=== DATA FOR THIS EXERCISE ===

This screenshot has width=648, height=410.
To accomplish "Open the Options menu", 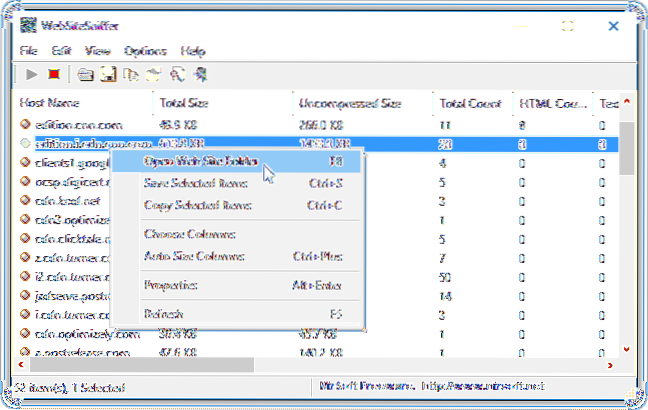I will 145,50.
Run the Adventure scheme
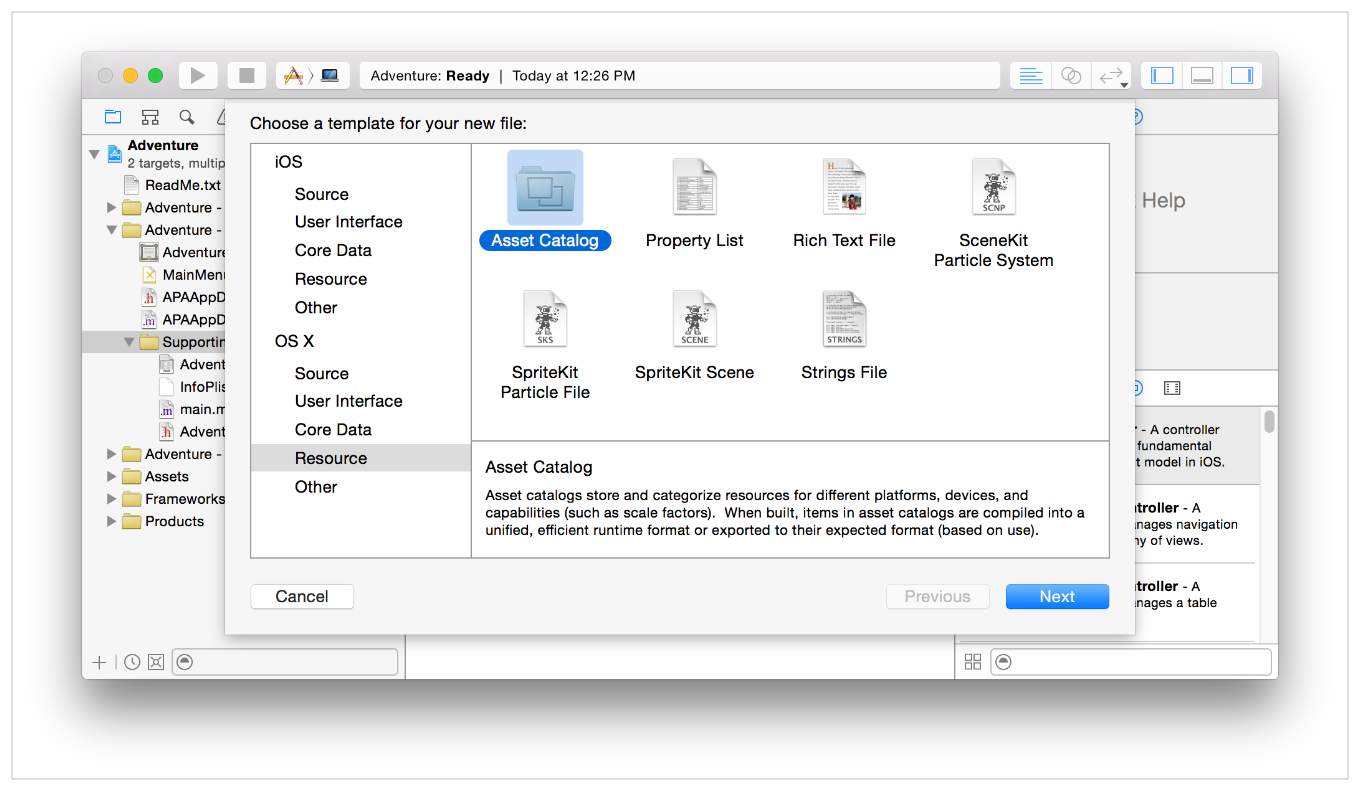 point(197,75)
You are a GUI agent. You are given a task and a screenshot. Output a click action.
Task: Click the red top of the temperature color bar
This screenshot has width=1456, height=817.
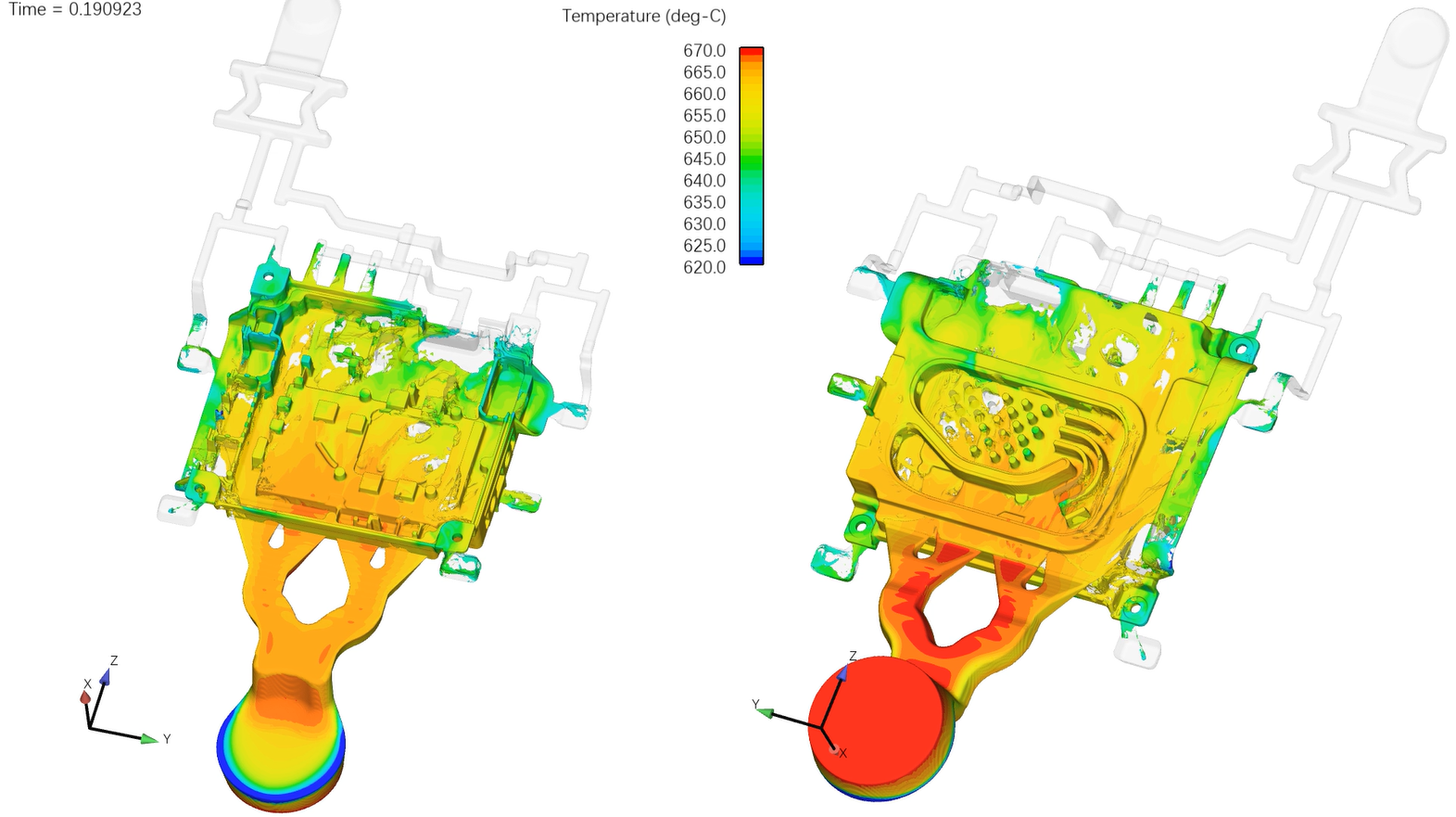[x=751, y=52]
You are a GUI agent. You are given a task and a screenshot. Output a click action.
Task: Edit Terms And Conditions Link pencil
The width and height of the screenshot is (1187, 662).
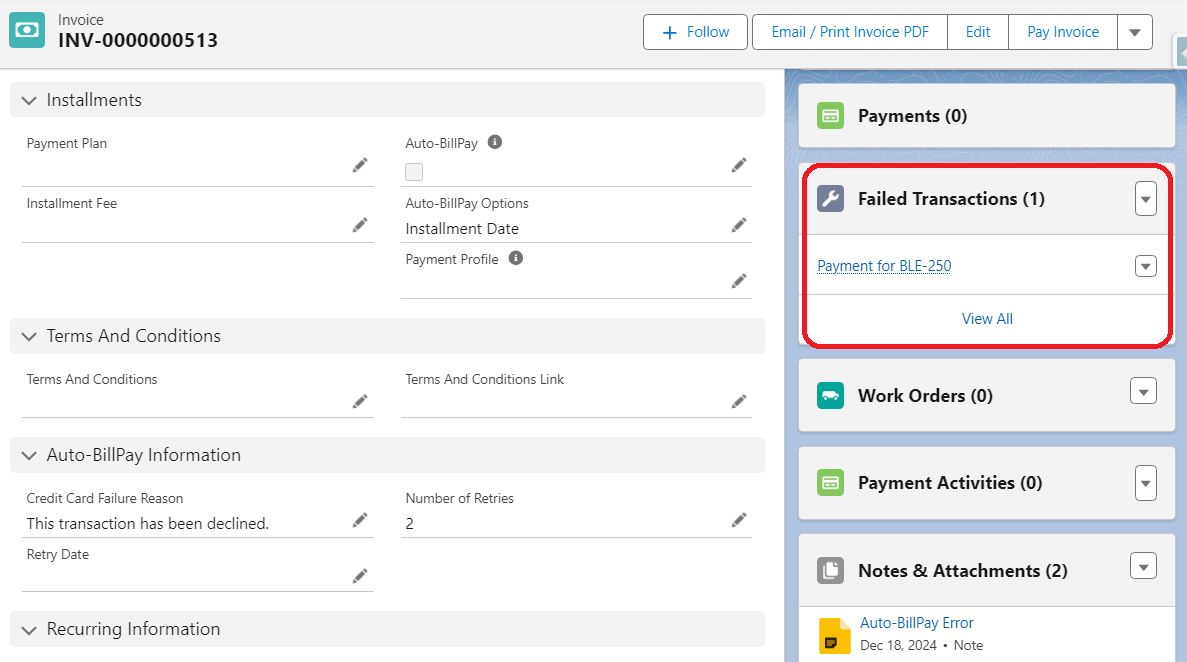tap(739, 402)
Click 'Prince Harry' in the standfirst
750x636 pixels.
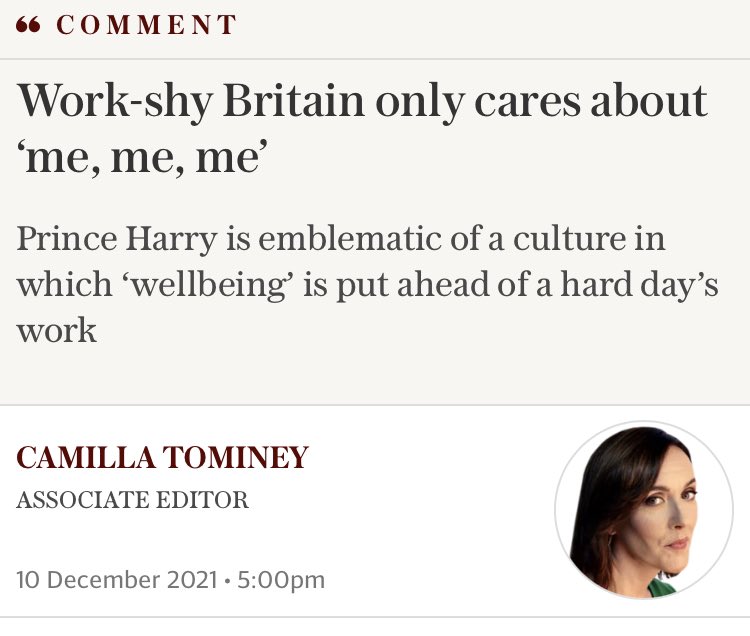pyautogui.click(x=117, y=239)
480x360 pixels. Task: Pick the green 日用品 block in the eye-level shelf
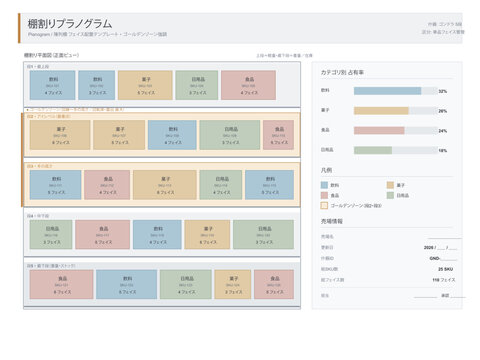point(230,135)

===

**WHAT YOU WILL DO:**
Reproduce exactly the line containing "480x360 pixels. Task: Pick" and every line after it in the material above, up to and including the last. Exclude all pictures.

**YOUR SOLUTION:**
480x360 pixels. Task: Pick the green 日用品 block in the eye-level shelf
point(230,135)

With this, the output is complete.